The symbol S+ denotes a matrix pseudo-inverse

$$ {\mathbf{S}}^{+}={\left({\mathbf{S}}^{\mathbf{T}}\mathbf{S}\right)}^{-\mathbf{1}}{\mathbf{S}}^{\mathbf{T}} $$

with the property S+S = 1, obtained upon ‘inversion’ of a rectangular matrix [33] (as shown in SI - App. A.1).

Singular Value Decomposition of a Data Matrix and its ‘Consequences’

In everyday laboratory practice, it oftentimes happens that both matrices containing the spectral (S) and concentration (C) profiles of individual components remain unknown, so the X matrix decomposition given by formula (4) cannot be directly used. However, by applying a mathematical procedure known as Singular Value Decomposition (SVD), it is always possible to decompose the data matrix X into a product of three matrices, by convention usually denoted as U, Λ and V (Fig. 3) [5].

$$ \mathbf{X}=\mathbf{U}\boldsymbol{\Lambda } {\mathbf{V}}^{\mathbf{T}} $$
(6)
Fig. 3
figure 3

Scheme showing the decomposition of data matrix X from Fig. 2 into the product of three matrices U, Λ and VT with the SVD algorithm. Submatrices, to which these matrices may be reduced for the purpose of data reproduction are marked in grey

The SVD matrices U (λ x n) and V (n x n), consisting of two sets of eigenvectors, are characteristically structured with the property of column-wise orthonormality(UTU = 1 and VTV = 1, and in addition VVT = 1) [5, 34]. Matrix Λ (n x n) is a diagonal matrix containing the singular values of the matrix X.

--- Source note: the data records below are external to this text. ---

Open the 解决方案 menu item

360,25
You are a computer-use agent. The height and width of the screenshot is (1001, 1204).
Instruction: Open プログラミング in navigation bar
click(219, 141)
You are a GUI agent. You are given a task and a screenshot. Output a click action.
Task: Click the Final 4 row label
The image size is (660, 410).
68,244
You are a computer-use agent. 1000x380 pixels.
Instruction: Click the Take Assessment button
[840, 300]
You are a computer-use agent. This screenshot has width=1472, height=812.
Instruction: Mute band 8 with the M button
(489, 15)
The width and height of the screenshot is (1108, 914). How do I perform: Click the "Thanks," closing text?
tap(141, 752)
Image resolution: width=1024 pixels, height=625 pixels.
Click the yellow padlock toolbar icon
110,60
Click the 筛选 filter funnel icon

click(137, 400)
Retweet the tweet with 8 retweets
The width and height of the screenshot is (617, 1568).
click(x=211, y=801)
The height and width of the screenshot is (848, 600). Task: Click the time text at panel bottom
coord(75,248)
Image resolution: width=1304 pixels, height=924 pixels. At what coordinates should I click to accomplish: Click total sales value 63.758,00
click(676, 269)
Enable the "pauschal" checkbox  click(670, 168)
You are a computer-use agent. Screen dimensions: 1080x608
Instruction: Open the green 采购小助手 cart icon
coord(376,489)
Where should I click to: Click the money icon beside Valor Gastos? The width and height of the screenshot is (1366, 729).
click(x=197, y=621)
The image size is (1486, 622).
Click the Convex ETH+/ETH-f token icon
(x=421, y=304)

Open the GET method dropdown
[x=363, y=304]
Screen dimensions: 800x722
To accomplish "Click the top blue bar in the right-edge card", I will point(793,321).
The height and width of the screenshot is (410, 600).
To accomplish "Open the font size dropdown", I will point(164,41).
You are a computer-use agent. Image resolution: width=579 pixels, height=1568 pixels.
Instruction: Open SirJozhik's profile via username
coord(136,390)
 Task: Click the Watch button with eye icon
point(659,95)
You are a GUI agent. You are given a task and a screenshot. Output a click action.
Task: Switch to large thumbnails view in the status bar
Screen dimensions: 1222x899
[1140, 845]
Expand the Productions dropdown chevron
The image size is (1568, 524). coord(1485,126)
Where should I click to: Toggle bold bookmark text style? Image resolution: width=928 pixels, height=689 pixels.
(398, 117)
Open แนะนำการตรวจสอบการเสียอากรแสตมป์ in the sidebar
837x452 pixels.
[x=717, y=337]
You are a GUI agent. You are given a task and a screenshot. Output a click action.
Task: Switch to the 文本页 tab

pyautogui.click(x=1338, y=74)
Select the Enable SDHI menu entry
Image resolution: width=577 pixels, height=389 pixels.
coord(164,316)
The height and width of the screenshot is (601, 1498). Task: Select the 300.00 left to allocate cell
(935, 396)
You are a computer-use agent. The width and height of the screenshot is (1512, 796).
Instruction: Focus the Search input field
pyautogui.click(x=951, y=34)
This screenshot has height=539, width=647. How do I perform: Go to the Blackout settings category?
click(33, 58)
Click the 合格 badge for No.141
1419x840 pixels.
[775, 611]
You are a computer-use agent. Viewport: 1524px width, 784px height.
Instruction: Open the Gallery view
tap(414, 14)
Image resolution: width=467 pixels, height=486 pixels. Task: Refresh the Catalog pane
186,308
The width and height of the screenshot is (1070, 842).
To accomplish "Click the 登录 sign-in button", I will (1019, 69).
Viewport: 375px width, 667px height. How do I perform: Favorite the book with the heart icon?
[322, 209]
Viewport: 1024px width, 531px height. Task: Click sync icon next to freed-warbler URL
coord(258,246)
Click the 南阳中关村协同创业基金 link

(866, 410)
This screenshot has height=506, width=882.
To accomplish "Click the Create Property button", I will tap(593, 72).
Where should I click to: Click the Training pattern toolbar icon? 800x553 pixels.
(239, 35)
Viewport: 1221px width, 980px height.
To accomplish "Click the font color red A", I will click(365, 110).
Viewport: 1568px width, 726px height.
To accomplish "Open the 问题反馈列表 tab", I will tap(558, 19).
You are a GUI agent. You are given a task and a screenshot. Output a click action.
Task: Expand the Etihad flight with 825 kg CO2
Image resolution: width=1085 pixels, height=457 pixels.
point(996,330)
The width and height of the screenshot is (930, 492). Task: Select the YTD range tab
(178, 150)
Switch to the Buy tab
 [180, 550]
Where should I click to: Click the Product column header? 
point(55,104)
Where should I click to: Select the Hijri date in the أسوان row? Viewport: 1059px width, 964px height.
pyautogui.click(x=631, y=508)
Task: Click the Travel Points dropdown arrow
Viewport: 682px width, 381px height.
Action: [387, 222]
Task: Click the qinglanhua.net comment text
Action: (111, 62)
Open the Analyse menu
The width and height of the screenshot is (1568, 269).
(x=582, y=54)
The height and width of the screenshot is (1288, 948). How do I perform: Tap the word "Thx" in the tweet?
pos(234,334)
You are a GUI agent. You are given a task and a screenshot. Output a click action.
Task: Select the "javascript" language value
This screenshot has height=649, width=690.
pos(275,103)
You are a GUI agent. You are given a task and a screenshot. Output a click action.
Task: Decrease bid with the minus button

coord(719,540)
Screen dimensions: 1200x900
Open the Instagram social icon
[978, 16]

To understand the meaning and importance of the decomposition of the data matrix X into a product of three matrices, which actually do not contain the spectra or concentrations of pure components, a visual reference to geometry may be made (Fig. 4). The formula (3) defining a spectrum of the mixture xABC as the sum of the individual components spectra can be seen as analogous to the space representation of a certain vector p in the Cartesian coordinate system [32].

$$ {\displaystyle \begin{array}{c}\mathbf{p}=x\cdotp \mathbf{x}+y\cdotp \mathbf{y}+z\cdotp \mathbf{z}\\ {}p=\left(x,y,z\right)\end{array}} $$
Fig. 4
figure 4

Geometric interpretation of two- and three-component xAB and xABC mixture spectra. All spectra (black dots) are represented by points located in the coordinate system defined by the ‘standard’ spectra of ‘pure’ components sA, sB and sC. The coordinates (dashed lines) are identical to the scaling factors (concentrations) cA, cB and cC

The versors x, y and z are then identical to the vectors representing the ‘pure’ components spectra sA, sB and sC. The multipliers (concentrations) cA, cB and cC stand for the respective ‘coordinates’. The axes of such a coordinate system, in general, do not have to be mutually orthogonal [34].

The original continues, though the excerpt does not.